A new namespace is created with the make-namespace procedure, which returns a first-class namespace value. A namespace is used by setting the current-namespace parameter value (see section 7.9.1.5), by providing the namespace to procedures such as eval and eval-syntax. The MzScheme versions of the R5RS procedures scheme-report-environment and null-environment produce namespaces.²²

The current namespace is used by many procedures, including eval, load, compile, and expand.²³ After an expression is evaled, the global variable references in the expression are permanently attached to a particular namespace, so the current namespace at the time that the code is executed is not used as the namespace for referencing global variables in the expression.

Example:

(define x 'orig) ; define in the original namespace 
;; The following let expression is compiled in the original 
;; namespace, so direct references to x see 'orig. 
(let ([n (make-namespace)]) ; make new namespace 
  (parameterize ([current-namespace n]) 
    (eval '(define x 'new)) ; evals in the new namespace 
    (display x) ; displays 'orig 
    (display (eval 'x)))) ; displays 'new

A namespace actually encapsulates three top-level environments: one for normal expressions, one for macro transformer expressions, and one for macro templates; see section 12 for more information about the transformer environment, and see section 12.3.4 for more information about the template environment. Module declarations are shared by the environments, but module instances, variable bindings, syntax bindings, and module imports are distinct. More precisely, the transformer environment never contains any syntax bindings, and its variables, module instances, and module imports are distinct from the variables, module instances, and module imports of the normal top-level environment. The template environment contains module imports, only.

Each namespace has a module registry that maps module names to module declarations (see Chapter 5). The module->namespace procedure returns a namespace with the same module registry as the current namespace, but whose environment and bindings correspond to the body of an instantiated module. (This facility is primarily useful for debugging, and its use is limited by the current code inspector; see also section 9.4.)

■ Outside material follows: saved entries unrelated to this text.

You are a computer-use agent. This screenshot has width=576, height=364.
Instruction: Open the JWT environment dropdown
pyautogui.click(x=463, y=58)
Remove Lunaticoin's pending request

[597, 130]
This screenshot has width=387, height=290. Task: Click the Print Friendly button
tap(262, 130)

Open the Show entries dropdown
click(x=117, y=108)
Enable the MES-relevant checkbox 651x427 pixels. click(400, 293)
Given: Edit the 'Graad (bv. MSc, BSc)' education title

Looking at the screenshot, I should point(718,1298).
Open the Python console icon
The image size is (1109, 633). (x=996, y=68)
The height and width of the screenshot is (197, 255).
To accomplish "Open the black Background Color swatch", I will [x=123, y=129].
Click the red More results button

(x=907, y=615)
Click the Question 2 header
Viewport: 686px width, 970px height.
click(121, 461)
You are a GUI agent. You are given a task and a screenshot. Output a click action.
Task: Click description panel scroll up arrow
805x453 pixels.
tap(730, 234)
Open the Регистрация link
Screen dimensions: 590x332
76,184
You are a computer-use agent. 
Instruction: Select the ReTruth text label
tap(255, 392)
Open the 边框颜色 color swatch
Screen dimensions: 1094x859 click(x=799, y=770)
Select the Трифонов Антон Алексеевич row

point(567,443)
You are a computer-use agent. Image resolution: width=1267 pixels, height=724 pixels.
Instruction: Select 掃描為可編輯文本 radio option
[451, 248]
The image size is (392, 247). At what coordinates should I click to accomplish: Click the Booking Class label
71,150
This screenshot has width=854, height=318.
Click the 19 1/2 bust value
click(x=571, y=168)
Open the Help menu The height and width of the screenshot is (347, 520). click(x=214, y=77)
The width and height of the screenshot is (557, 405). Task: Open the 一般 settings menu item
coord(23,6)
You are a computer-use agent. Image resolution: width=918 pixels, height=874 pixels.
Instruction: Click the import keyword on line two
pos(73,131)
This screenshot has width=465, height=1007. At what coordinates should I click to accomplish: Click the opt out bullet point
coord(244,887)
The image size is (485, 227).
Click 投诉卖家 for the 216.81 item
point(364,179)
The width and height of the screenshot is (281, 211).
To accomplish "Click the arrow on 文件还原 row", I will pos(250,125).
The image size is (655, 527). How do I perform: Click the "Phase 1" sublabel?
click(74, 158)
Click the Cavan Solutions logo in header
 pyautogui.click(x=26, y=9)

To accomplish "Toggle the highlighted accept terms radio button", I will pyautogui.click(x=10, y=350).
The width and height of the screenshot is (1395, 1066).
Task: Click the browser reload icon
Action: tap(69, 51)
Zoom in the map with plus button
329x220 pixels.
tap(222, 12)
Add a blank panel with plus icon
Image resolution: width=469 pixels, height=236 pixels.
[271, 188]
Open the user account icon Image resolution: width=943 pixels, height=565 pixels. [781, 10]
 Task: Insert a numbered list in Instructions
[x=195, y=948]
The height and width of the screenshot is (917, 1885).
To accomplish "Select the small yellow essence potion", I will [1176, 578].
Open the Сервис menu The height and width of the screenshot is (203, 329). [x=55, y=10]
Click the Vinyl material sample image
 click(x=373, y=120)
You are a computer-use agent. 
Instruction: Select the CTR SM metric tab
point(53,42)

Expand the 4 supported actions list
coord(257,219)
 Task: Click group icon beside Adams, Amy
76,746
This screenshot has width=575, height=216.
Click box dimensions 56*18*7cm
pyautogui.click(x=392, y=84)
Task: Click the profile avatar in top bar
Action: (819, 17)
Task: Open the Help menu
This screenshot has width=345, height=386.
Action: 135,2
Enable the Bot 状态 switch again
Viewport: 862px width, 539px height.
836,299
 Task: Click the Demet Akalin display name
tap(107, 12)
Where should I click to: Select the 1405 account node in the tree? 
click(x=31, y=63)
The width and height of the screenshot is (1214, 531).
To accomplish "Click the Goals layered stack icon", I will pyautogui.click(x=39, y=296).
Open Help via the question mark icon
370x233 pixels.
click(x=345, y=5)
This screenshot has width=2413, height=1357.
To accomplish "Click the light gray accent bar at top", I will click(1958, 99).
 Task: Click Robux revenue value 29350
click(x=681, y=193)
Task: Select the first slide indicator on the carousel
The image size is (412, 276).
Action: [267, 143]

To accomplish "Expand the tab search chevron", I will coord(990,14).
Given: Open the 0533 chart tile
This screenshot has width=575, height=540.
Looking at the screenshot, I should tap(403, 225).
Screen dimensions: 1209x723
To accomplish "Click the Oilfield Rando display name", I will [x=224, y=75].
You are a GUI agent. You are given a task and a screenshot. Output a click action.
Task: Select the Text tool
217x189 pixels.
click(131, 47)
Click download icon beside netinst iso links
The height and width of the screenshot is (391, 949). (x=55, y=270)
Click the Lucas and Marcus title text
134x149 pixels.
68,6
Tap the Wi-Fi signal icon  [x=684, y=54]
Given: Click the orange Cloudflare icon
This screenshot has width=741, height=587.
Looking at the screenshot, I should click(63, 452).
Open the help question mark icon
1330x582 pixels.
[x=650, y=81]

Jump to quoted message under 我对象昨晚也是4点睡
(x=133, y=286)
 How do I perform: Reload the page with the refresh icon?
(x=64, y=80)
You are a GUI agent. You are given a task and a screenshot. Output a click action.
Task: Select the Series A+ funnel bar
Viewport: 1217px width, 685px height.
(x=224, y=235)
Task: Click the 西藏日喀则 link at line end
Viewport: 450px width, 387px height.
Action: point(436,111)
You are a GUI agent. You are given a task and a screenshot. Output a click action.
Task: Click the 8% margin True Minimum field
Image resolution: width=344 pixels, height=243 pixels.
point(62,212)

8.1 Identifier Resolution in Namespaces

Identifier resolution in a namespace's top-level environment, for compilation or expansion, proceeds in two steps. First, the environment determines whether the identifier is mapped to a top-level variable, to syntax, or to a module import (which can be either syntax or a variable). Second, if the identifier is mapped to a top-level variable, then the variable's location is found; if the identifier is mapped to syntax, then the expansion-time binding is found; and if the identifier is mapped to an import, then the source module is consulted.

Importing a variable from a module with require is not the same as defining the variable; the import does not create a new top-level variable in the environment, but instead maps an identifier to the module's variable, in the same way that a syntax definition maps an identifier to a transformer.

Redefining a previously-defined variable is the same as mutating the variable with set!. Rebinding a syntax-bound or import-bound identifier (to syntax or an import) replaces the old binding with the new one for future uses of the environment.

If an identifier is bound to syntax or to an import, then defining the identifier as a variable shadows the syntax or import in future uses of the environment. Similarly, if an identifier is bound to a top-level variable, then binding the identifier to syntax or an import shadows the variable; the variable's value remains unchanged, however, and may be accessible through previously evaluated expressions.

Example:

(define x 5)
(define (f) x)
x ; => 5
(f) ; => 5
(define-syntax x (syntax-rules ()))
x ; =>  bad syntax
(f) ; => 5
(define x 7)
x ; => 7
(f) ; => 7
(module m mzscheme (define x 8) (provide x))
(require m)
x ; => 8
(f) ; => 7

8.2 Initial Namespace

In the stand-alone MzScheme application, the initial namespace's module registry contains declarations for mzscheme and the primitive #%-named modules (see section 5.7). The normal top-level environment of the initial namespace contains imports for all MzScheme syntax, and it contains variable bindings (as opposed to imports) for every built-in procedure and constant. The transformer top-level environment of the initial namespace imports all MzScheme syntax, procedures, and constants.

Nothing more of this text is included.